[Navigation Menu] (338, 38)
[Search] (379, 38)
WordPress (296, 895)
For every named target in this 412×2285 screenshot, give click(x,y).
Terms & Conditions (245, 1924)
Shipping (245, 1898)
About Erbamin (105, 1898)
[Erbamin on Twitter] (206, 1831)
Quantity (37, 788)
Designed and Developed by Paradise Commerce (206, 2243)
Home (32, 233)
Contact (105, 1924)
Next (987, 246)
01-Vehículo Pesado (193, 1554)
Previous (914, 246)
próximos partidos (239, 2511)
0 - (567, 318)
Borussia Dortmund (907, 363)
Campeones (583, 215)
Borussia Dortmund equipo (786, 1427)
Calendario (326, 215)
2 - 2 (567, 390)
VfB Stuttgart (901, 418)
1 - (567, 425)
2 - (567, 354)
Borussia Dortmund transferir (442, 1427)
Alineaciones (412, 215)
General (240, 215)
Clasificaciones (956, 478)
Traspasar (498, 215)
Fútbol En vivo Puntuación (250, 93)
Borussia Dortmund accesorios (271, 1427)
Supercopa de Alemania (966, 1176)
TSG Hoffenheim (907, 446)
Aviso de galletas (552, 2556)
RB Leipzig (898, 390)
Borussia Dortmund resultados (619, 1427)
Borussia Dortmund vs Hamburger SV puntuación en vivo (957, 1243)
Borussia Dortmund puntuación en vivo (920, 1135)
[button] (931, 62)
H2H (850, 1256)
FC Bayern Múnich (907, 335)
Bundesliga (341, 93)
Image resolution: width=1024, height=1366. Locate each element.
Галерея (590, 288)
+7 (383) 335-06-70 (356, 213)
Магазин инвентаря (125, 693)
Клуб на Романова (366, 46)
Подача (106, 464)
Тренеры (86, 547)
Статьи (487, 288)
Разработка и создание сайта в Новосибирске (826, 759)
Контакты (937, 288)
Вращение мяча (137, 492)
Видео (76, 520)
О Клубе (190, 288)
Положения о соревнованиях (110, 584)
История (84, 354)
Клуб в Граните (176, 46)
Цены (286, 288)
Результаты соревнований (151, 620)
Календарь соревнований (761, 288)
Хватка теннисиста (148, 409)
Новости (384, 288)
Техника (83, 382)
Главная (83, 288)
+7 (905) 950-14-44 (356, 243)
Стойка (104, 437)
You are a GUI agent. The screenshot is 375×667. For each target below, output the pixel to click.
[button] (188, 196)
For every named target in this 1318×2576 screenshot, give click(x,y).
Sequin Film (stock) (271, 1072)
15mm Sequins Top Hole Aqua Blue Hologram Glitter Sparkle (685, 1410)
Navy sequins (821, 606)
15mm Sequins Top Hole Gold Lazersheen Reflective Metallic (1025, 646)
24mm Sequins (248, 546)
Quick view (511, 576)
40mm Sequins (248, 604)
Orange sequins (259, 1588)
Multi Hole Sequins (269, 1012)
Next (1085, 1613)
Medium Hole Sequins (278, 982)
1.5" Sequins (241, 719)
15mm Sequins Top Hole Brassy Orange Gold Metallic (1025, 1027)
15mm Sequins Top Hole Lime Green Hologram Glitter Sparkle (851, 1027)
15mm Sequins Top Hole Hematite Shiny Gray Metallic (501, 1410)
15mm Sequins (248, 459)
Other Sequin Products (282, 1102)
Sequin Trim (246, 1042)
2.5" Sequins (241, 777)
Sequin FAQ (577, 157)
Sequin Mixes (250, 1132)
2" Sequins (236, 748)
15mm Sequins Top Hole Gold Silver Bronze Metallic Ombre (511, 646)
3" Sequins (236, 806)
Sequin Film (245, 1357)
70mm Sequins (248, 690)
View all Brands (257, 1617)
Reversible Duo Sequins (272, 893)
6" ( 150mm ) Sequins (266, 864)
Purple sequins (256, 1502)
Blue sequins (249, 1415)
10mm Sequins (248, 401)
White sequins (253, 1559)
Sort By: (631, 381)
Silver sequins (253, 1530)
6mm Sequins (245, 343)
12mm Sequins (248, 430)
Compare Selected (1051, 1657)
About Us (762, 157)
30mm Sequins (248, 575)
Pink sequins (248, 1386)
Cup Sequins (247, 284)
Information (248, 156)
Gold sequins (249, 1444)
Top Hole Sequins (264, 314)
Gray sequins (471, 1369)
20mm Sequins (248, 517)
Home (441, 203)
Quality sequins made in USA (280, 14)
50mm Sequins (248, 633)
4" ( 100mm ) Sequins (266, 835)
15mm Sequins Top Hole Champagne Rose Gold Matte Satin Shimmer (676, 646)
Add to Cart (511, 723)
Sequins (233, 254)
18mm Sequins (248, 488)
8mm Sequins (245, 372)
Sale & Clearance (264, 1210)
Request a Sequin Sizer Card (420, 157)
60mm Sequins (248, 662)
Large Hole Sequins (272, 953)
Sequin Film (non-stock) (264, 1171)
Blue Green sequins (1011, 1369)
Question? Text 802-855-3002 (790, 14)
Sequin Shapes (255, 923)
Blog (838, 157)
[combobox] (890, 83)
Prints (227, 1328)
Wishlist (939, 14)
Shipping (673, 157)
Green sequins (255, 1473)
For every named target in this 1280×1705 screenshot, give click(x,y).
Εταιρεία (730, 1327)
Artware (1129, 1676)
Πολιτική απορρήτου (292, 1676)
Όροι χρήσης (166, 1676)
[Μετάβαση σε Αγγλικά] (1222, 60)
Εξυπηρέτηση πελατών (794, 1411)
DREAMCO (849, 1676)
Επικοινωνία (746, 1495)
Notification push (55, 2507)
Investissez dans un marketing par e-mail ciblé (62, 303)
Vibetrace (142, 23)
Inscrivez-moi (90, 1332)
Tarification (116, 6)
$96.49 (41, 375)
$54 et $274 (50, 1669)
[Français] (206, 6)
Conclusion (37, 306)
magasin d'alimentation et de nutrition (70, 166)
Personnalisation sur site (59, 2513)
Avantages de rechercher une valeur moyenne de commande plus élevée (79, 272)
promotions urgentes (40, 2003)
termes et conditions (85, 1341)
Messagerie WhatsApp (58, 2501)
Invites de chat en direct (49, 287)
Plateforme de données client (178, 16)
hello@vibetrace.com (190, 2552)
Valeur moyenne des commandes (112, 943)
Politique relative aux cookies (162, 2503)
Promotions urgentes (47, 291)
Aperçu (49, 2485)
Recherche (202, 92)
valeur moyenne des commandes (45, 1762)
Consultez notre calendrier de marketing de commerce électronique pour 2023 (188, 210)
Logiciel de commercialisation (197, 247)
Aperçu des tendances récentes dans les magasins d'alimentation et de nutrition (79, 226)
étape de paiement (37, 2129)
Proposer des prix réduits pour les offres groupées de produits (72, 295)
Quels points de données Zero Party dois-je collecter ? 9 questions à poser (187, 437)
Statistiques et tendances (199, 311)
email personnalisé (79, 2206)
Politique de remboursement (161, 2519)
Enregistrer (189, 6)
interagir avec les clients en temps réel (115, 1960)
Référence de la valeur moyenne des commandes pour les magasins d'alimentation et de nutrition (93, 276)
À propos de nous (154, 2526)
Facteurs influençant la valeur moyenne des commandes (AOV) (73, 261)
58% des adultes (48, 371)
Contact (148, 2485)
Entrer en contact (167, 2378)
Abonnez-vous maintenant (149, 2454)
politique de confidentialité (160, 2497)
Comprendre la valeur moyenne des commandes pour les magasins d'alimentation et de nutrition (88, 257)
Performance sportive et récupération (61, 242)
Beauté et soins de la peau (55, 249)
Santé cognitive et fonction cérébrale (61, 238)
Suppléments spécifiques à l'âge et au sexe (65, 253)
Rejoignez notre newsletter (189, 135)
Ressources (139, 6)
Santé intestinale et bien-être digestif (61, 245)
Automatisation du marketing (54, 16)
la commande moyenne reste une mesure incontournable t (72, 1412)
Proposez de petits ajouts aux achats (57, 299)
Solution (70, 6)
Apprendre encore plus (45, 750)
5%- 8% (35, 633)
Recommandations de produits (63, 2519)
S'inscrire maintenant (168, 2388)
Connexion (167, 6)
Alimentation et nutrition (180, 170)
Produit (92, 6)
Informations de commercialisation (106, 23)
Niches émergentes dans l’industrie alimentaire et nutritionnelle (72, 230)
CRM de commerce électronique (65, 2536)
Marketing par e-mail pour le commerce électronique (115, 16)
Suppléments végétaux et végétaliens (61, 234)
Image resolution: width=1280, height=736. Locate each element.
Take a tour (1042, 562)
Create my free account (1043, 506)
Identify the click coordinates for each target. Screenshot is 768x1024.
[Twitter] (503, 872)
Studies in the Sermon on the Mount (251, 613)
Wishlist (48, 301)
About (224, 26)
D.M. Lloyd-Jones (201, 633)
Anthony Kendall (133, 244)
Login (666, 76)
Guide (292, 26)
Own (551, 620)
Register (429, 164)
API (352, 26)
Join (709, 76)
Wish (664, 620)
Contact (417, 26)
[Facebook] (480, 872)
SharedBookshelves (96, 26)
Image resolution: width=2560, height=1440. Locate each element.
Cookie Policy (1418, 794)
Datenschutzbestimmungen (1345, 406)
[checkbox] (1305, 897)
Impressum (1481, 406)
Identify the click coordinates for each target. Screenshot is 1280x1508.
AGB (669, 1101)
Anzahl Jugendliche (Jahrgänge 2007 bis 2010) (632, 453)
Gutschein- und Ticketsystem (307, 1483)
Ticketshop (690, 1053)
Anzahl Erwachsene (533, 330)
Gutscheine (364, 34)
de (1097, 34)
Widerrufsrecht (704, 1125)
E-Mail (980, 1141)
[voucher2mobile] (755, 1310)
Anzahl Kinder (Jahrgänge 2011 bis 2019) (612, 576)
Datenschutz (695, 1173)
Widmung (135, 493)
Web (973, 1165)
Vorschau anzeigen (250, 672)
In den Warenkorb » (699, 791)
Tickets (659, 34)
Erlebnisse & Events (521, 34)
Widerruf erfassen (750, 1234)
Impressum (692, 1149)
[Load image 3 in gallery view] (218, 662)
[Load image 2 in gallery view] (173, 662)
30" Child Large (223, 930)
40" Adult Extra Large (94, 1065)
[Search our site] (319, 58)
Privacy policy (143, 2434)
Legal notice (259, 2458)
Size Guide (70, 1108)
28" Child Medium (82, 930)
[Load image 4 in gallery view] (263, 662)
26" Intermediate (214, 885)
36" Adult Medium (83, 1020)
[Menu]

• **Exercise prompt**
Your answer should consist of every line from the entries that holds "Anzahl".

• **Result of this exercise**
Anzahl Jugendliche (Jahrgänge 2007 bis 2010) (632, 453)
Anzahl Erwachsene (533, 330)
Anzahl Kinder (Jahrgänge 2011 bis 2019) (612, 576)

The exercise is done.